Install Elastic Search and ElasticHQ
One of the quickest ways to get Elastic up and running is the Bitnami installers. Bitnami will setup the needed software and register Windows services.
Elastic’s native bits do not include any UI. I would recommend the ElasticHQ plugin. To install ElasticHQ open a command prompt and execute the install command (JAVA_HOME environment variables need to be set to execute this command).
- Change directory to elasticsearch\bin
- Execute plugin –install royrusso/elasticsearch-HQ
Once ElasticHQ is installed you will have a UI available at http://localhost:9200/_plugin/hq/.
Loading some Sample Data
Before we start integrating with Sitecore I like to confirm that the Elastic product is working. Luckily the fine folks at Elastic have covered the loading of some sample data in this tutorial.
You will need to:
- Install Curl (http://curl.haxx.se/download.html) and put in in your Windows path
- Download the sample JSON data - which happen to be works of Shakespeare
- Execute the import command using CURL
curl -XPUT localhost:9200/_bulk --data-binary @shakespeare.json
If this worked you should be able to execute a query in the ElasticHQ interface.

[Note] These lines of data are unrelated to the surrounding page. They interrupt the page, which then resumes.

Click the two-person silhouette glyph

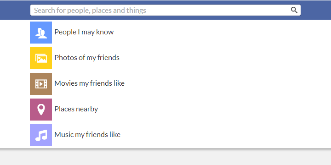[41, 33]
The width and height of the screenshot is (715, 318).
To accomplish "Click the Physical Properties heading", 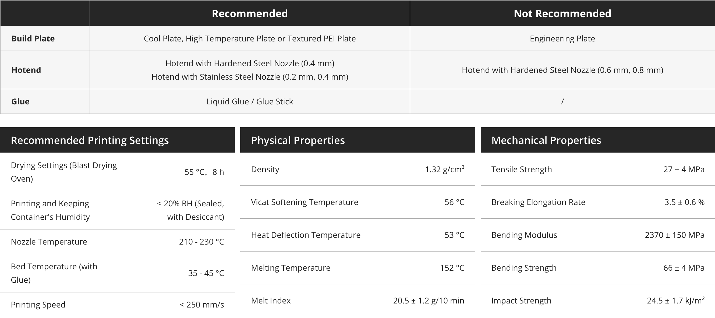I will [x=298, y=140].
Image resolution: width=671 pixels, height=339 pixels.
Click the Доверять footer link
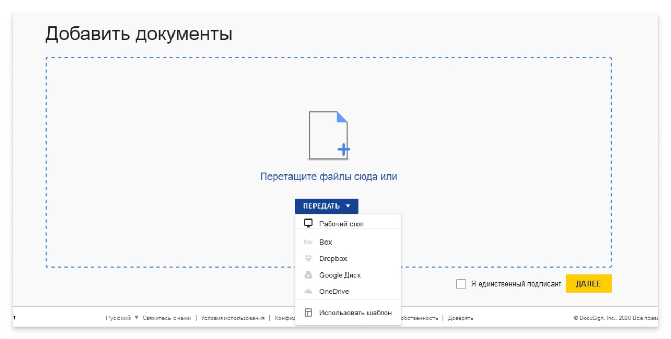click(x=460, y=316)
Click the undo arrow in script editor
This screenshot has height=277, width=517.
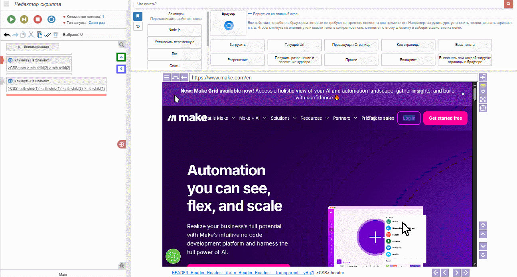pyautogui.click(x=7, y=35)
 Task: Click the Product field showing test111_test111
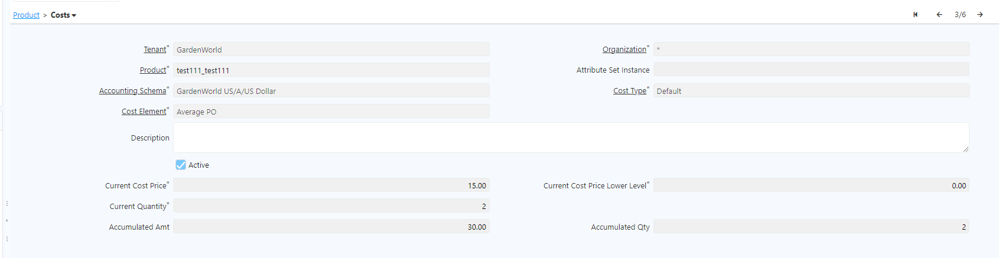click(x=331, y=70)
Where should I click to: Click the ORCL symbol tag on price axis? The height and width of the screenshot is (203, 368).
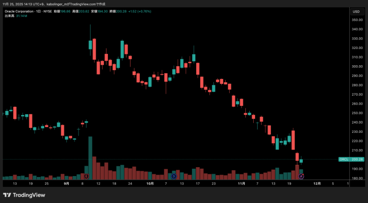344,159
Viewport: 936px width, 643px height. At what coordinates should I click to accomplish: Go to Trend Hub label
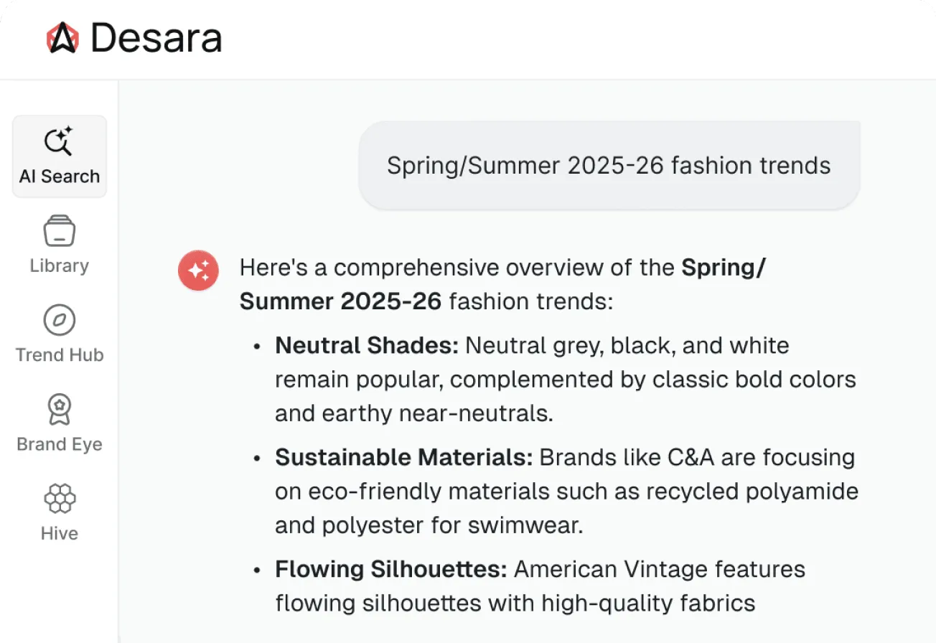tap(60, 355)
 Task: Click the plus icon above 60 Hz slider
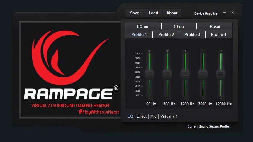[150, 51]
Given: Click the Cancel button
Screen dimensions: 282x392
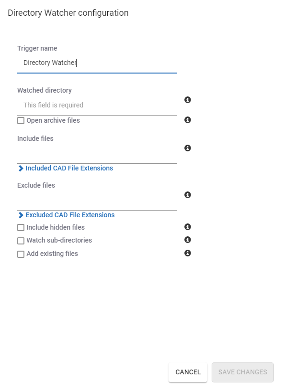Looking at the screenshot, I should [188, 372].
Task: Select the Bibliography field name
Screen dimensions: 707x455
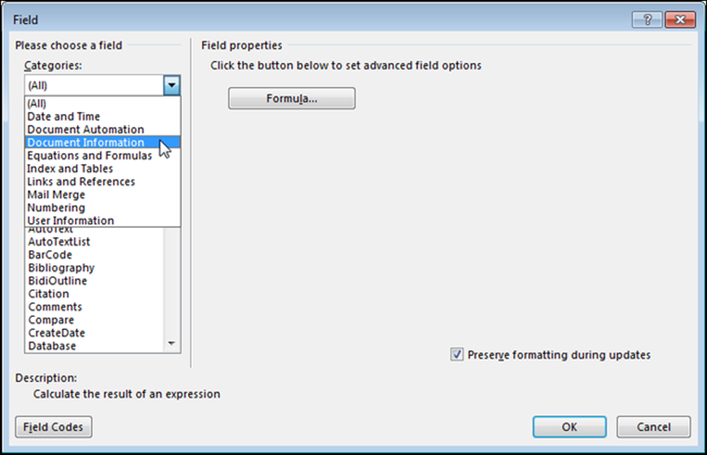Action: pyautogui.click(x=62, y=267)
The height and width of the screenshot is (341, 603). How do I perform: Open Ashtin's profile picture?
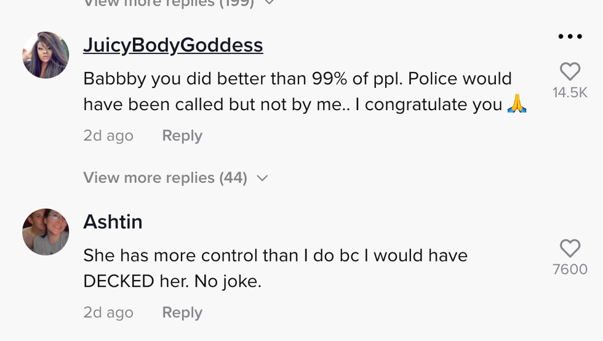click(x=46, y=232)
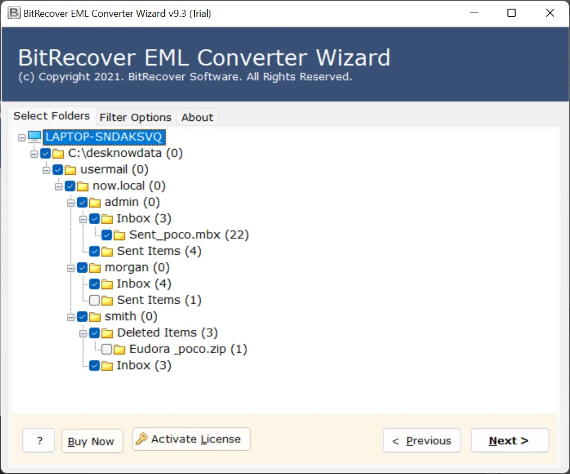Viewport: 570px width, 474px height.
Task: Check the Eudora _poco.zip folder
Action: click(x=107, y=349)
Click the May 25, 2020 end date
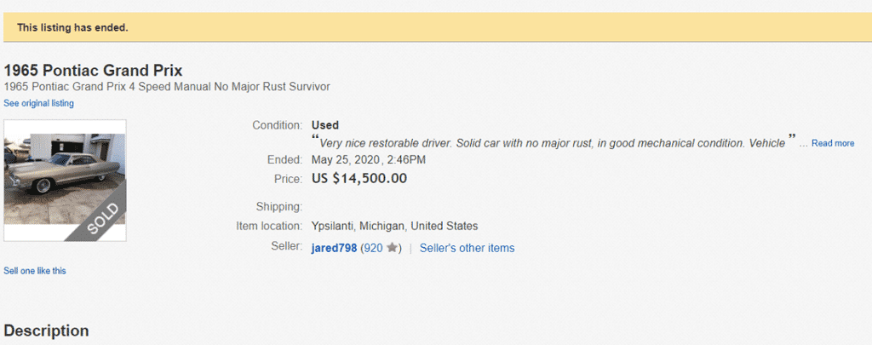872x345 pixels. point(369,159)
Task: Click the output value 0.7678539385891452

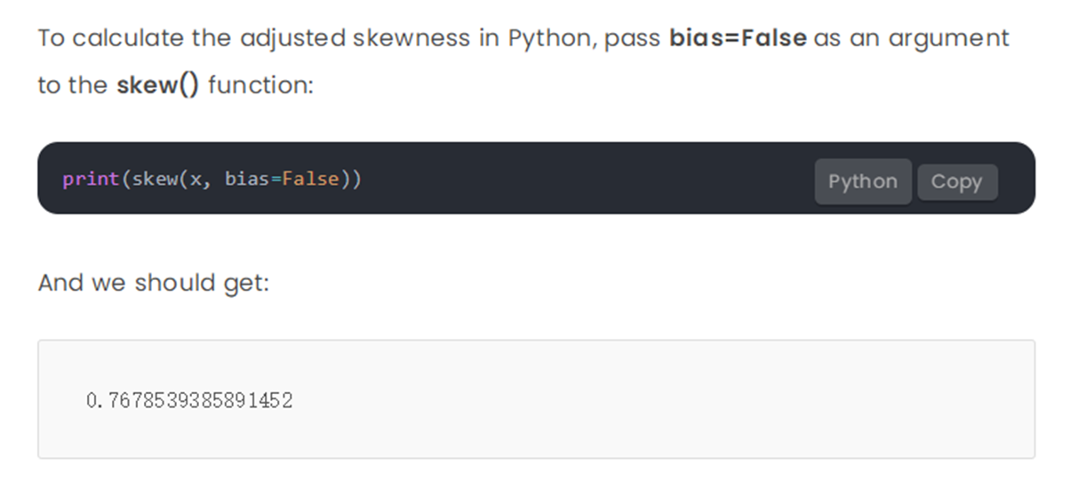Action: (x=189, y=401)
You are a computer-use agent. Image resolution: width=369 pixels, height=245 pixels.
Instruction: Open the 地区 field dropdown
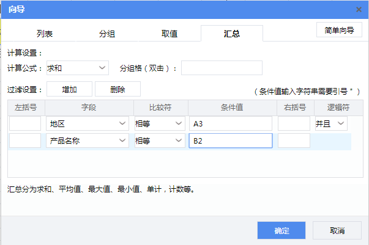[87, 124]
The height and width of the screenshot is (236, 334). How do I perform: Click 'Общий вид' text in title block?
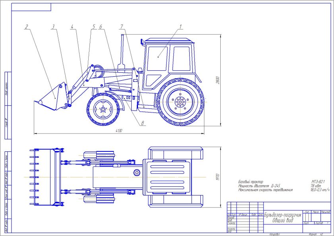tap(281, 221)
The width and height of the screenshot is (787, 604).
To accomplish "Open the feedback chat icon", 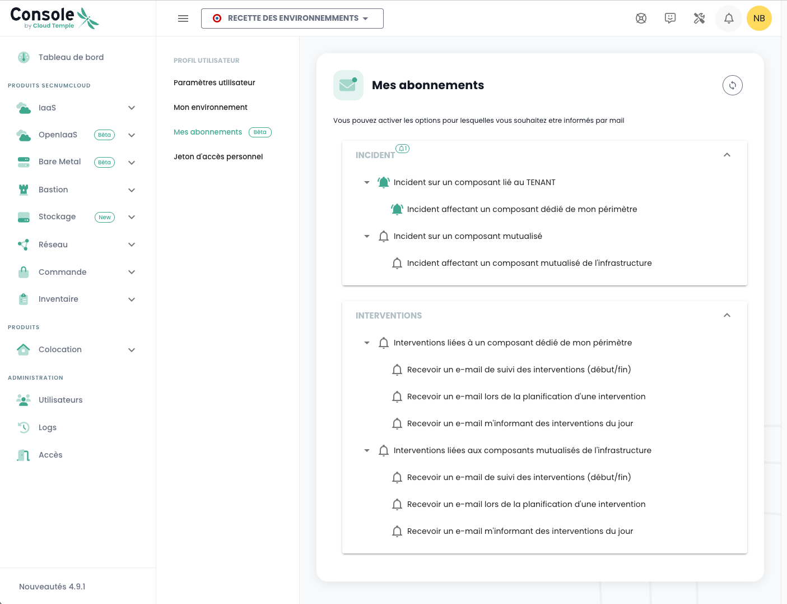I will 670,19.
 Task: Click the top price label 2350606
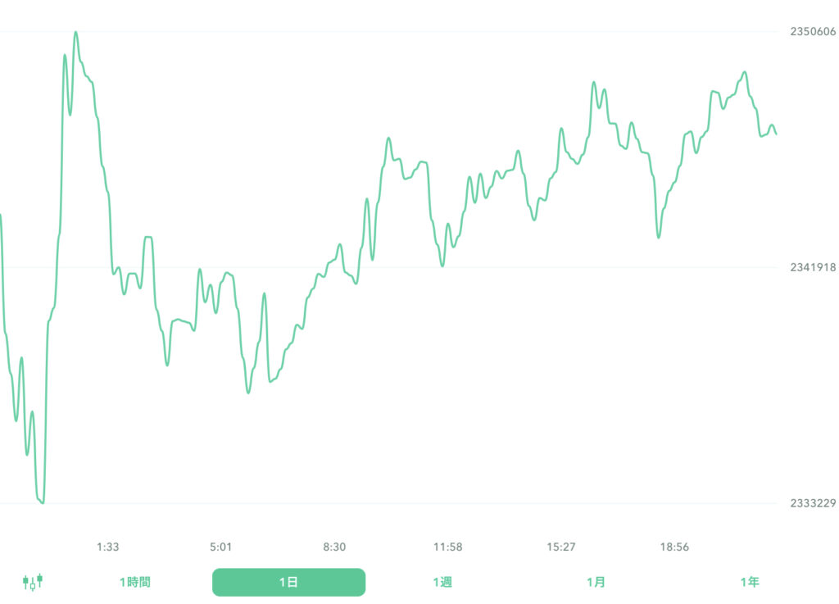[813, 32]
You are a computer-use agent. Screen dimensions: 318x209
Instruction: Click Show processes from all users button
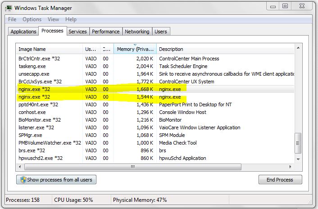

Tip: you will often encounter examples in the Elastic documentation that rely on CURL to execute the REST API. The examples all presume a Linux/Unix environment where a command can span multiple lines. For example:
In a Windows environment this is not really possible. Instead take the parameters and put them in a file. You can then execute the above command as:
curl –XPUT –http://localhost:9200/sharespeare/ -d @paramfile.json
Getting .NET / Sitecore Code to talk to Elastic
There are a number of .NET clients for Elastic. Our preference is NEST. To install NEST in your solution, execute the following command from the Nuget console.
With NEST installed connecting to Elastic and indexing is very straight forward.
1. Add the following using statement:
2. Establish a connection, in this case to an index called sitecore_es_index
var node = new Uri("http://localhost:9200");
var settings = new ConnectionSettings(node, "sitecore_es_index");
var client = new ElasticClient(settings);
3. Index an object (the object is a simple C# POCO)
A few quick notes:
- If the class of your POCO has a property “Id”, Elastic will interpret this as the unique identifier of the document. If that ID is already in use an update in the index is performed.
- The class of your POCO will be used as the document type. This is an important concept in Elastic – multiple document types in a single index. More details can be found here.
For more on the NEST library check out http://nest.azurewebsites.net/.
How you decide to build your index is really up to you. Scheduled tasks and publish:end events are both popular choices. If immediacy is important publish:end is the way to go.
Please do not add Elastic into your solution stack just for the fun of it. In a scaled Sitecore 8 environment Solr is the recommended path for xDB indices. If configured to do so, Solr will manage all native Sitecore indices. If your custom indexing needs can be met with new indices and some simple computed fields, the added complexity of Elastic is probably not worth the investment.
If you want to explore Elastic Search further some attempts have been made to build an entire search provider for Elastic Search.
The decision to add in Elastic as well must be worth the added complexity and infrastructure.